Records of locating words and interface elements

──────────

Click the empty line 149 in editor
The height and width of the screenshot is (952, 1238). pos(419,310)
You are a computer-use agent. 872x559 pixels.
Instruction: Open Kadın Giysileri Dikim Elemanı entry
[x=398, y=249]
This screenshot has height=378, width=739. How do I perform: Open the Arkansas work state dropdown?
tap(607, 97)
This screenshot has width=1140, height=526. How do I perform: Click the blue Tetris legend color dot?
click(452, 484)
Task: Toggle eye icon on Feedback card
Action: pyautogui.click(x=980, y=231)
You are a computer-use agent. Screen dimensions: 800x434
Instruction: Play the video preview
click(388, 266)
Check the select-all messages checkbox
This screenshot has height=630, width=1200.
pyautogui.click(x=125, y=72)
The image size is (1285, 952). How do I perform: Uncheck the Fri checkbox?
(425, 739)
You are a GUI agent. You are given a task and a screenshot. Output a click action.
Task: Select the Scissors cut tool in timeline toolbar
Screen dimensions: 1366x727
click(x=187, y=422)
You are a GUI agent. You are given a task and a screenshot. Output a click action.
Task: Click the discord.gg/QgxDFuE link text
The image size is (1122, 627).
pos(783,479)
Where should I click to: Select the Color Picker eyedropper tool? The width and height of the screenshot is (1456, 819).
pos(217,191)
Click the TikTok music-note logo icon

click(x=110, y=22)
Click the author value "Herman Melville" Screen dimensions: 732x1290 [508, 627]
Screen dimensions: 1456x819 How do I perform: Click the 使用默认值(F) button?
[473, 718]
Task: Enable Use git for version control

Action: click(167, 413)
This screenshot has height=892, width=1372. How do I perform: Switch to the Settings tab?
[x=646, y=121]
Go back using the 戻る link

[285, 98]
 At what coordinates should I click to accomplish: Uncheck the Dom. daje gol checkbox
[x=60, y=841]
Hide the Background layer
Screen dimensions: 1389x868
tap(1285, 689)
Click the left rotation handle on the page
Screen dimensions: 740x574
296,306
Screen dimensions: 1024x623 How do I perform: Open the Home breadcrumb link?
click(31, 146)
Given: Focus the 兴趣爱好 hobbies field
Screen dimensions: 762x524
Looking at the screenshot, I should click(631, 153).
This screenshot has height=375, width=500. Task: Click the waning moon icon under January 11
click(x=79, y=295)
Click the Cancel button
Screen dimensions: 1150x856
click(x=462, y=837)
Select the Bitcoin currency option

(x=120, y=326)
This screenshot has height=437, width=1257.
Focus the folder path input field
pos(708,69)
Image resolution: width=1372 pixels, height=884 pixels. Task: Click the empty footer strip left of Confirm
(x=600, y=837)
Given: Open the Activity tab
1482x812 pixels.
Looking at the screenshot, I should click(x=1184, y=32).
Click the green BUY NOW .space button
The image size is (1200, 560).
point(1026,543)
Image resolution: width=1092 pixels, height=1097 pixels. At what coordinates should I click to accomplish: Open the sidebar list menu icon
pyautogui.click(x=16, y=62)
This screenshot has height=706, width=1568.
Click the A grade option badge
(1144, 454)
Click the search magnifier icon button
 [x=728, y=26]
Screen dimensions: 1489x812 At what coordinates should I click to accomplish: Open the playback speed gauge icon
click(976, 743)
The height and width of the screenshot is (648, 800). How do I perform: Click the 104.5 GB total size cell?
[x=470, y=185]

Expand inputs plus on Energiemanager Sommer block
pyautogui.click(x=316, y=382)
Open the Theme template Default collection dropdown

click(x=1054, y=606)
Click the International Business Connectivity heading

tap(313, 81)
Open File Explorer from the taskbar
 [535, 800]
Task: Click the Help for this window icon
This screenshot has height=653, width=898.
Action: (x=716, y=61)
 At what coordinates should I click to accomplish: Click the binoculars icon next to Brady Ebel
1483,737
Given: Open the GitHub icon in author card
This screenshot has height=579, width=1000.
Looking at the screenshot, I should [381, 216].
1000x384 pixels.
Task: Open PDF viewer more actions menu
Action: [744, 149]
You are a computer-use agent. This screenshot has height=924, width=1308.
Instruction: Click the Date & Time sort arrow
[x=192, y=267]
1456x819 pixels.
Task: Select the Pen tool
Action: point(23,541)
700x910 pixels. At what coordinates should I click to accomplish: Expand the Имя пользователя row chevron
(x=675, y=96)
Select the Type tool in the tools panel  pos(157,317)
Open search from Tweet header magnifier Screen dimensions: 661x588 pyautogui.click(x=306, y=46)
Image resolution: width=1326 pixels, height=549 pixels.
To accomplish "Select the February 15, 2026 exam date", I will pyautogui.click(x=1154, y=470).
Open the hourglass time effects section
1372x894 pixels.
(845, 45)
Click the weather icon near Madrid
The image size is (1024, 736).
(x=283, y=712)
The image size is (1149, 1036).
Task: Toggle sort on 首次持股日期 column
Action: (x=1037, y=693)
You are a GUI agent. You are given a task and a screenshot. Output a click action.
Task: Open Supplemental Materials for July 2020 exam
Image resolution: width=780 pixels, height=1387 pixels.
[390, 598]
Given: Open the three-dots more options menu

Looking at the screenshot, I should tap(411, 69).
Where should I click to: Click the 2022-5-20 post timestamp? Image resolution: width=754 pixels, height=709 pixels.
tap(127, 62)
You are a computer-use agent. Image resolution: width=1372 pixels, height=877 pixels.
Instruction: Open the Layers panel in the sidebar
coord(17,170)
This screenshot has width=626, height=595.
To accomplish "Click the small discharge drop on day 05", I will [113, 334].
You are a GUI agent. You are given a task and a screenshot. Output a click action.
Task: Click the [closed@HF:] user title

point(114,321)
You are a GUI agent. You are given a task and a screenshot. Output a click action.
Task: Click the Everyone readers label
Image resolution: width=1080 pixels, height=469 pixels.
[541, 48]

──────────

* _DIRECTION_: Retype every line of the records above without any changes.

* _SOLUTION TO THIS PROBLEM_:
Click the empty line 149 in editor
The height and width of the screenshot is (952, 1238). pos(419,310)
You are a computer-use agent. 872x559 pixels.
Instruction: Open Kadın Giysileri Dikim Elemanı entry
[x=398, y=249]
This screenshot has height=378, width=739. How do I perform: Open the Arkansas work state dropdown?
tap(607, 97)
This screenshot has width=1140, height=526. How do I perform: Click the blue Tetris legend color dot?
click(452, 484)
Task: Toggle eye icon on Feedback card
Action: pyautogui.click(x=980, y=231)
You are a computer-use agent. Screen dimensions: 800x434
Instruction: Play the video preview
click(388, 266)
Check the select-all messages checkbox
This screenshot has height=630, width=1200.
pyautogui.click(x=125, y=72)
The image size is (1285, 952). How do I perform: Uncheck the Fri checkbox?
(425, 739)
You are a GUI agent. You are given a task and a screenshot. Output a click action.
Task: Select the Scissors cut tool in timeline toolbar
Screen dimensions: 1366x727
click(x=187, y=422)
You are a GUI agent. You are given a task and a screenshot. Output a click action.
Task: Click the discord.gg/QgxDFuE link text
The image size is (1122, 627).
pos(783,479)
Where should I click to: Select the Color Picker eyedropper tool? The width and height of the screenshot is (1456, 819).
pos(217,191)
Click the TikTok music-note logo icon

click(x=110, y=22)
Click the author value "Herman Melville" Screen dimensions: 732x1290 [508, 627]
Screen dimensions: 1456x819 How do I perform: Click the 使用默认值(F) button?
[473, 718]
Task: Enable Use git for version control

Action: click(167, 413)
This screenshot has height=892, width=1372. How do I perform: Switch to the Settings tab?
[x=646, y=121]
Go back using the 戻る link

[285, 98]
 At what coordinates should I click to accomplish: Uncheck the Dom. daje gol checkbox
[x=60, y=841]
Hide the Background layer
Screen dimensions: 1389x868
tap(1285, 689)
Click the left rotation handle on the page
Screen dimensions: 740x574
296,306
Screen dimensions: 1024x623 How do I perform: Open the Home breadcrumb link?
click(31, 146)
Given: Focus the 兴趣爱好 hobbies field
Screen dimensions: 762x524
Looking at the screenshot, I should click(631, 153).
This screenshot has height=375, width=500. Task: Click the waning moon icon under January 11
click(x=79, y=295)
Click the Cancel button
Screen dimensions: 1150x856
click(x=462, y=837)
Select the Bitcoin currency option

(x=120, y=326)
This screenshot has height=437, width=1257.
Focus the folder path input field
pos(708,69)
Image resolution: width=1372 pixels, height=884 pixels. Task: Click the empty footer strip left of Confirm
(x=600, y=837)
Given: Open the Activity tab
1482x812 pixels.
Looking at the screenshot, I should click(x=1184, y=32).
Click the green BUY NOW .space button
The image size is (1200, 560).
point(1026,543)
Image resolution: width=1092 pixels, height=1097 pixels. At what coordinates should I click to accomplish: Open the sidebar list menu icon
pyautogui.click(x=16, y=62)
This screenshot has height=706, width=1568.
Click the A grade option badge
(1144, 454)
Click the search magnifier icon button
 [x=728, y=26]
Screen dimensions: 1489x812 At what coordinates should I click to accomplish: Open the playback speed gauge icon
click(976, 743)
The height and width of the screenshot is (648, 800). How do I perform: Click the 104.5 GB total size cell?
[x=470, y=185]

Expand inputs plus on Energiemanager Sommer block
pyautogui.click(x=316, y=382)
Open the Theme template Default collection dropdown

click(x=1054, y=606)
Click the International Business Connectivity heading

tap(313, 81)
Open File Explorer from the taskbar
 [535, 800]
Task: Click the Help for this window icon
This screenshot has height=653, width=898.
Action: (x=716, y=61)
 At what coordinates should I click to accomplish: Click the binoculars icon next to Brady Ebel
1483,737
Given: Open the GitHub icon in author card
This screenshot has height=579, width=1000.
Looking at the screenshot, I should [381, 216].
1000x384 pixels.
Task: Open PDF viewer more actions menu
Action: [744, 149]
You are a computer-use agent. This screenshot has height=924, width=1308.
Instruction: Click the Date & Time sort arrow
[x=192, y=267]
1456x819 pixels.
Task: Select the Pen tool
Action: point(23,541)
700x910 pixels. At what coordinates should I click to accomplish: Expand the Имя пользователя row chevron
(x=675, y=96)
Select the Type tool in the tools panel  pos(157,317)
Open search from Tweet header magnifier Screen dimensions: 661x588 pyautogui.click(x=306, y=46)
Image resolution: width=1326 pixels, height=549 pixels.
To accomplish "Select the February 15, 2026 exam date", I will pyautogui.click(x=1154, y=470).
Open the hourglass time effects section
1372x894 pixels.
(845, 45)
Click the weather icon near Madrid
The image size is (1024, 736).
(x=283, y=712)
The image size is (1149, 1036).
Task: Toggle sort on 首次持股日期 column
Action: (x=1037, y=693)
You are a GUI agent. You are given a task and a screenshot. Output a click action.
Task: Open Supplemental Materials for July 2020 exam
Image resolution: width=780 pixels, height=1387 pixels.
[390, 598]
Given: Open the three-dots more options menu

Looking at the screenshot, I should tap(411, 69).
Where should I click to: Click the 2022-5-20 post timestamp? Image resolution: width=754 pixels, height=709 pixels.
tap(127, 62)
You are a computer-use agent. Image resolution: width=1372 pixels, height=877 pixels.
Instruction: Open the Layers panel in the sidebar
coord(17,170)
This screenshot has width=626, height=595.
To accomplish "Click the small discharge drop on day 05", I will [113, 334].
You are a GUI agent. You are given a task and a screenshot. Output a click action.
Task: Click the [closed@HF:] user title

point(114,321)
You are a GUI agent. You are given a task and a screenshot. Output a click action.
Task: Click the Everyone readers label
Image resolution: width=1080 pixels, height=469 pixels.
[541, 48]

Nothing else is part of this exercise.